**DOCUMENT TEXT**.

>>>

Presented by the Coalition to Protect America's Health Care

With help from Megan Messerly and Robert King

Driving The Day

House Speaker Mike Johnson has speaks during a press conference at the U.S. Capitol.

GOP lawmakers realize that the anti-abortion provisions added to nearly every spending bill are going nowhere under House Speaker Mike Johnson. | Francis Chung/POLITICO

HOPES FADE FOR ABORTION RIDERS House Republicans are watching their best chance for restricting abortion in this Congress slip away, POLITICO’s Alice Miranda Ollstein and Meredith Lee Hill report.

Lawmakers are starting to admit that the anti-abortion riders they’ve attached to nearly every spending bill under negotiation have little to no chance of passage — and, along with their conservative allies, are training their frustration at Speaker Mike Johnson for failing to deliver.

“Those of us who are pro-life, which is the majority of the Republican conference, I would hope would be disappointed and upset if we don’t have pro-life policy riders in place that we fought for and that we’ve worked on in the House over the last several months,” Bob Good (R-Va.), chair of the hardline Freedom Caucus, told POLITICO.

Conservatives viewed the fight over government spending as their best and possibly only vehicle for undoing Biden administration policies expanding access to abortion.

<<<

Reproduce the passage of the abortion riders text above from "HOPES FADE FOR" up to and including "Lee Hill report.".

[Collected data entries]
>>>

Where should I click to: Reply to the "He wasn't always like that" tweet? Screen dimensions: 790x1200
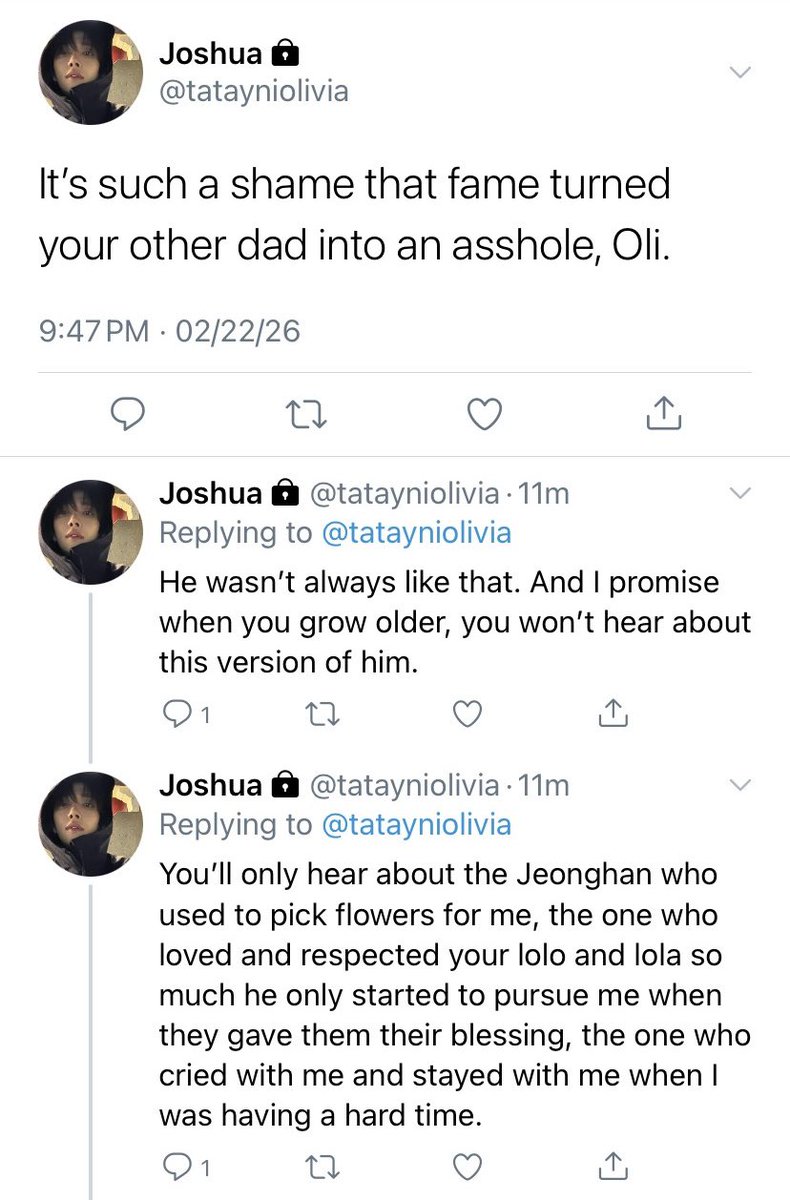tap(176, 713)
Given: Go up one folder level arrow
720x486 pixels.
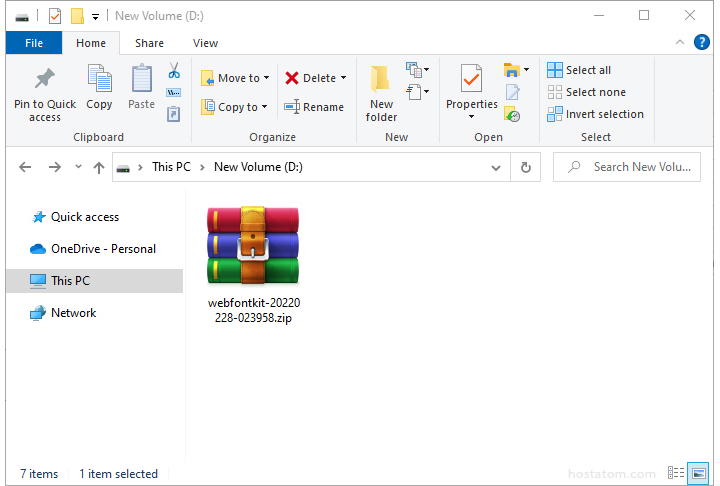Looking at the screenshot, I should [x=99, y=168].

<<<

**PROBLEM SOLUTION**.
HOPES FADE FOR ABORTION RIDERS House Republicans are watching their best chance for restricting abortion in this Congress slip away, POLITICO’s Alice Miranda Ollstein and Meredith Lee Hill report.